Methods: This study utilized data from the 2021 National Survey of Children’s Health, comprising parent-reported data on youth demographics, community-based ACEs, neighborhood perceptions of safety and support, amenities, and MH symptom severity (n=3,258). Bivariate analyses explored relationships between key study variables. Ordinal regression models explored how community-based ACEs, neighborhood perceptions of safety and support, and four types of neighborhood amenities predicted depression and anxiety severity (no severity, mild severity, moderate/severe severity). Racial/ethnic categories were disaggregated in the regression models to enhance understanding of specific groups’ relationships between neighborhood factors and MH severity. Analyses were conducted using Stata v18.
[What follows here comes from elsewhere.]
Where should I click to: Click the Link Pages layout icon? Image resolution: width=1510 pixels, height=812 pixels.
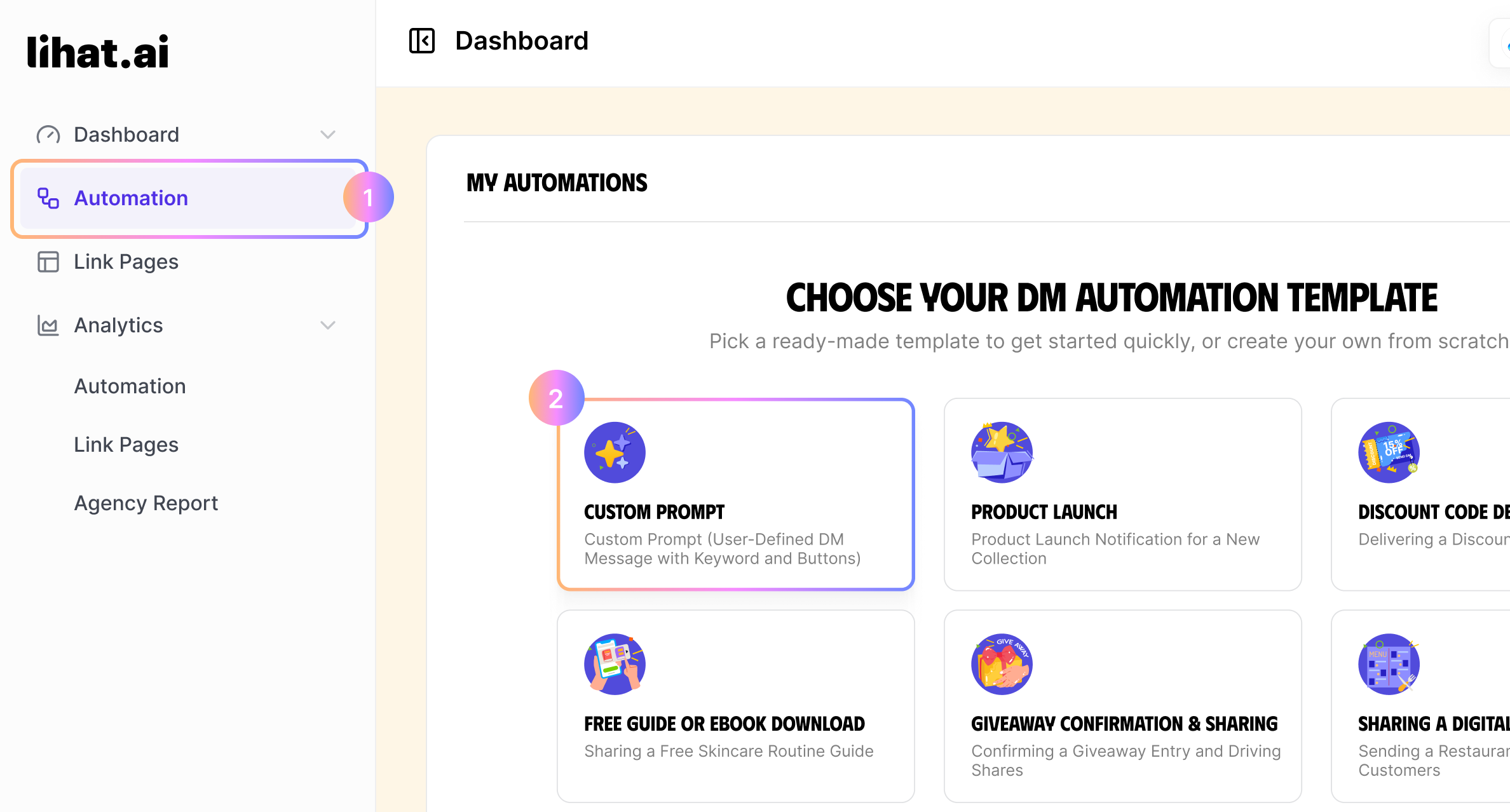point(48,262)
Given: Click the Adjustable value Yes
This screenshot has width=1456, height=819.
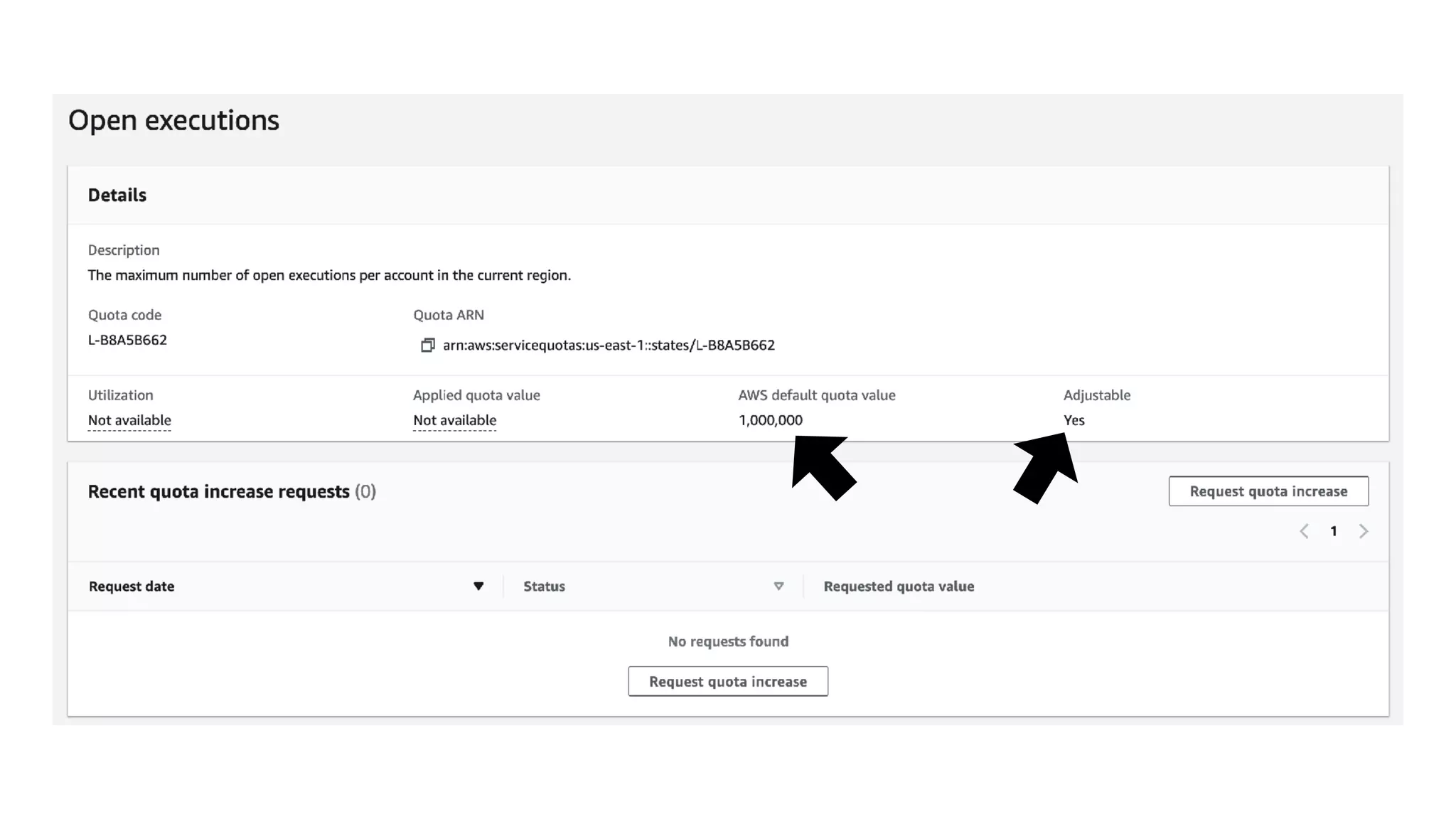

Results: Nearly 29% of the total sample lived below 199% FPL, with about 22% of those families reporting on youth aged 14 to 17. Racial/ethnic disparities by income revealed higher proportions of Black and Hispanic families living below 199% FPL (13.26% and 22.22% respectively) compared to their proportion in the total sample (6.47% and 13.59% respectively). MH severity and community-based ACEs were also higher among families living below 199% FPL. Experiencing one or more community-based ACEs significantly predicted an increase in anxiety and depression severity across all racial/ethnic categories (p < .001). Further, differences in MH severity with each amenity as a predictor was observed across racial/ethnic categories. Based on parent report, Black youth residing in neighborhoods with libraries or sidewalks experienced higher anxiety severity (B = .90, p <. 05; B = 1.45, p < .01, respectively), and Black youth residing in neighborhoods with parks experienced lower anxiety (B = -.91 p<. 05). Conversely, Hispanic youth residing in neighborhoods with parks experienced higher depression severity (B = 1.11 p <. 01). Finally, youth from multiracial and other non-Hispanic ethnic backgrounds residing in neighborhoods with sidewalks experienced lower anxiety and depression severity (B = -.78 p < .05; B = -.91, p < .01, respectively).
Conclusions and Implications: Disaggregating by race/ethnicity acknowledges the influence of structural racism and oppression on the availability of amenities and experiences youth may have while navigating neighborhood spaces. Our study suggests implications for neighborhood-based qualitative research from the perspective of youth to cultivate community spaces that reduce MH severity.